I was in Trier for the first time in a few years at the weekend. It was a great weekend and since it was Trier I took the opportunity to visit two grail shops; one being Musikhaus Kessler, a place where I bought quite a lot of sheet music when I was living in Luxembourg. I also bought quite a few bits of music giftery – they are very good for that.
Anyway, my current music shopping list included the Sinding, already mentioned in previous entries, and Solfeggio by CPE Bach. I’ve since discovered that Solfeggio has previously been a Grade 6 piece for ABRSM (so I could have used it as the self selected piece for my currently stalled Grade 6 piece). It’s been mentioned a lot in r/piano and it sounds nice. So yeah, on the learning list it went, and also, not like everything on my learning list, it also made its way onto the sheet music shopping list. The Sinding was really more luck – they don’t have a lot of second hand stuff but that was there, and more importantly, this is the edition that was there; a lovely older imprint. I really wish Peters would use more beautifully engaged title pages again. I had been looking for this edition on Ebay (there were a few) but lo, here it was in my hands, and subject to being bought by my credit card. This made me happy. I haven’t started it yet although both pieces are sitting on my piano stand at the moment. This leaves only a piece of Sibelius, Opus 76.2 on my list. I don’t see many versions of it in print so I think I got it from IMSLP in the end. Incidentally, I signed up for them for a year because they are worth supporting. The current print version that I found on Stretta did not really appeal to me.
So I would like to accidentally find that too.
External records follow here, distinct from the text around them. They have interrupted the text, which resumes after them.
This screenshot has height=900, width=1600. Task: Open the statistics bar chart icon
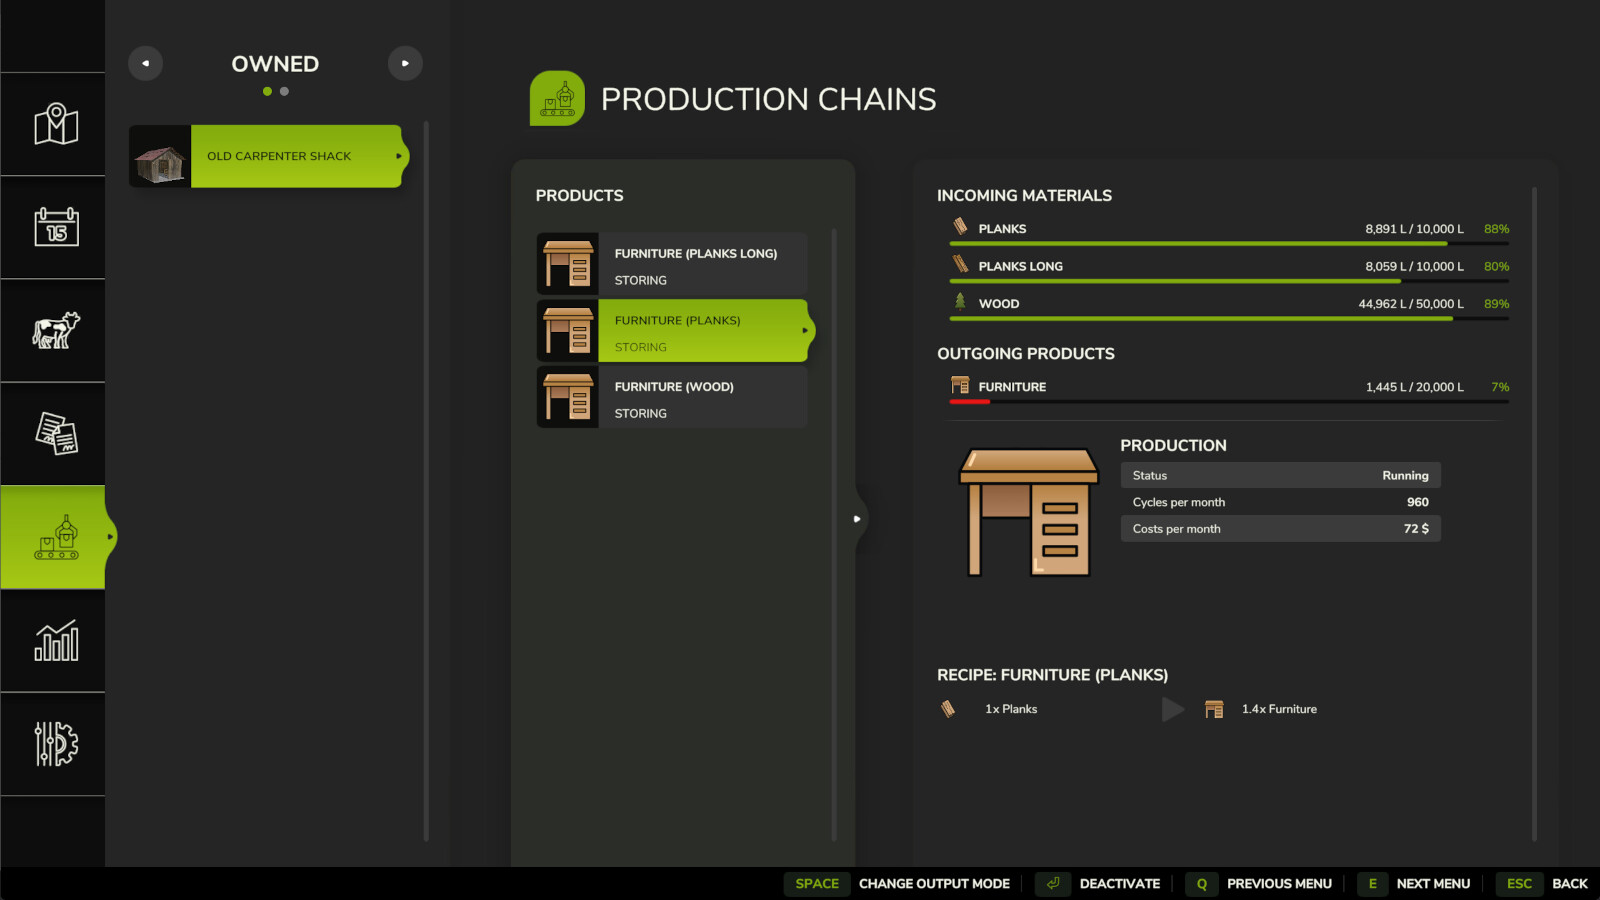click(x=56, y=641)
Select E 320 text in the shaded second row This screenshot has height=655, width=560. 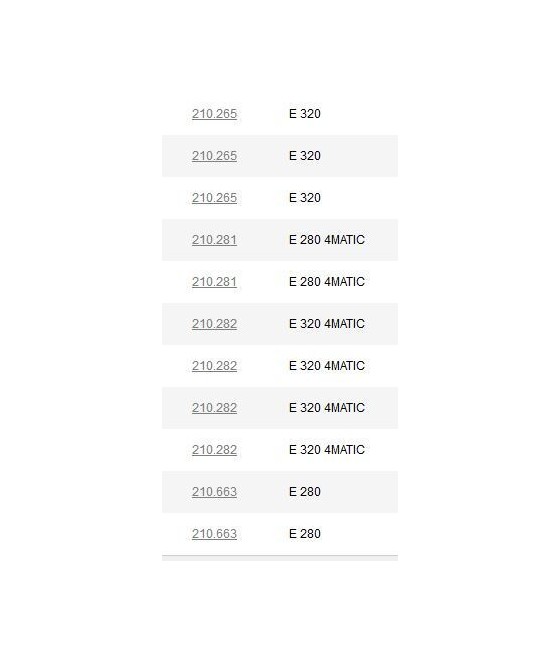[305, 156]
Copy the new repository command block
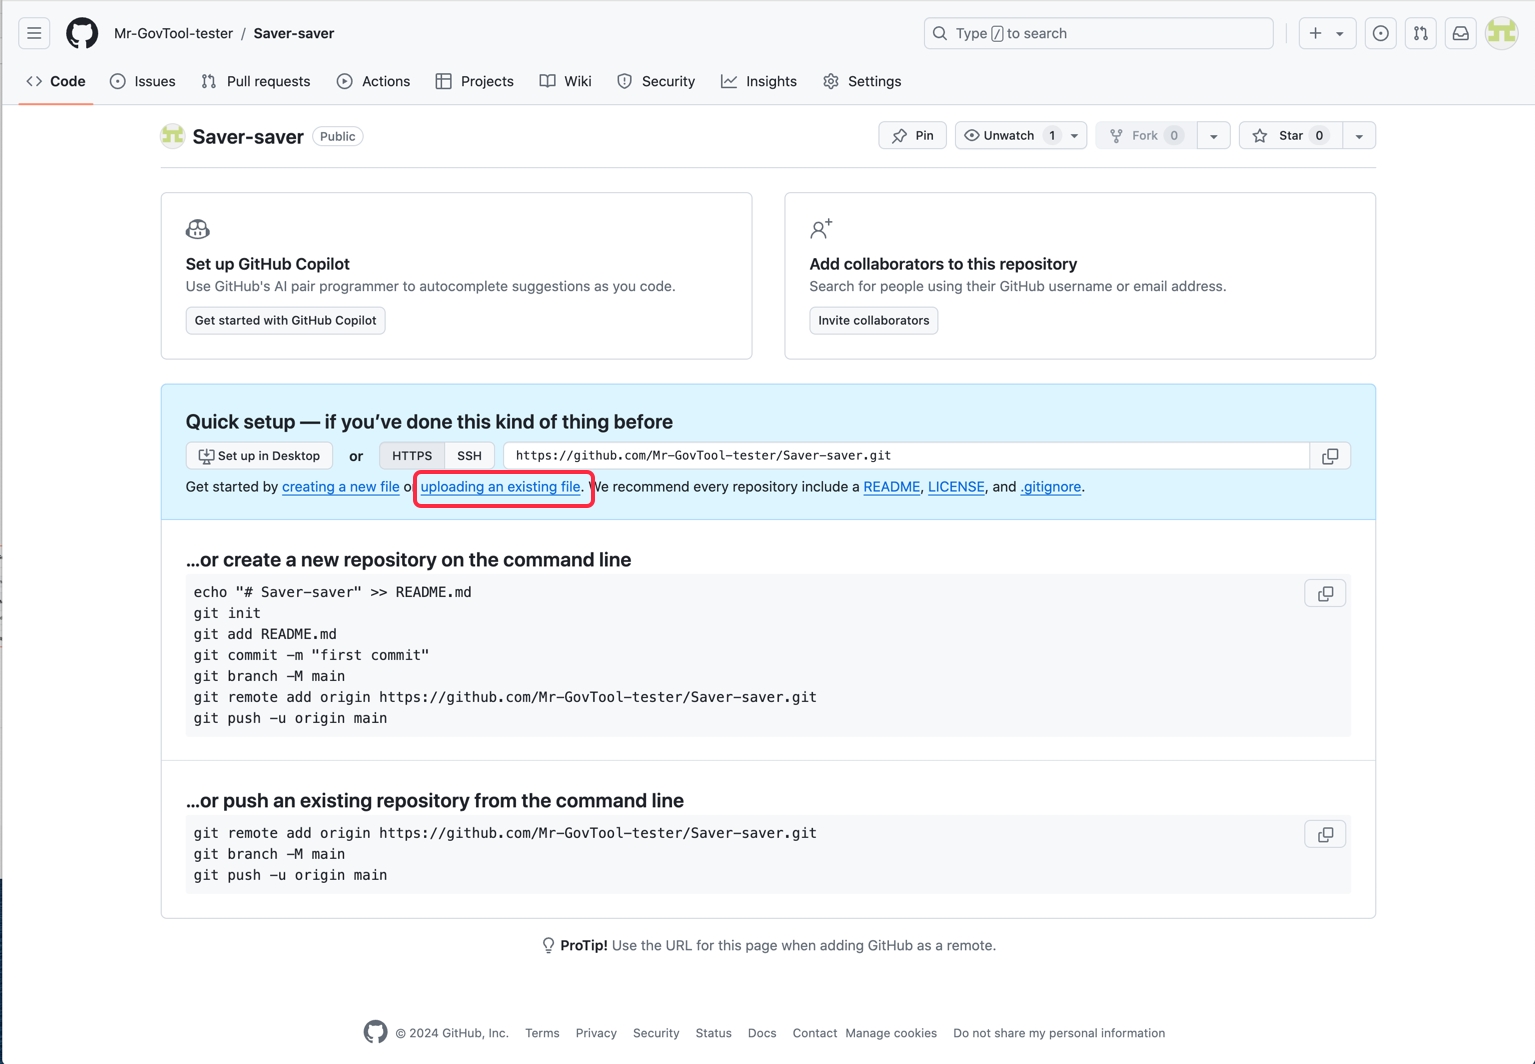This screenshot has width=1535, height=1064. [1325, 593]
I didn’t score on Ebay or AbeBooks yet.
The other grail shop – and I really do recommend it to anyone in the area who loves pianos – is Marcus Huebner Pianohaus. It’s about 5 minutes from the main railway station in Trier. It is a lovely piano shop, a major Steinway dealer, and the staff, and Marcus himself are really lovely people to talk to. The last time I was there (before this trip), they had two beautiful Model Ds out. This time, they had a couple of special editions, some Model Bs, some Model Os and a Model C. I played the two special editions. I tried to play one of the Bs but it was already reserved for someone and while it seems irrational, I never do well with pianos that I know are for someone else. It’s better if I don’t know.
The two special editions were a maquette Model O and a silver Model B. I spent a lot of time with the silver Model B and have to say, it’s a beautiful piano to play. It seems similarly priced to a new Model B so if the piano appealed to you and you have the money, the choice between silver and standard wouldn’t be driven by price.
The Model Os felt less light under my fingers, a little heavier. As they are a smaller piano, that would have surprised me. Nevertheless, the piano was a beauty to look at. There’s been the occasional debate of black versus not black – I have mixed feelings. It’s pretty much the case if I were buying a new piano, I would default to black polish. But for the older pianos from the earlier 20th century, the different wood casings are very attractive.
I’m not currently in the market for a piano, although I am always in the market for a Steinway B when I have sorted out an apartment. So the question of whether I would go for the marquette casing is more or less moot. I very much appreciated the opportunity to play the piano though as I don’t often get the opportunity to play unusual pianos.
Marcus Huebner has also his own range of pianos and although I’ve played one in the past, there was not one on display last weekend. This is a pity. I’m privileged in that I have played one of his, and also one of Chris Maene’s straight strung pianos.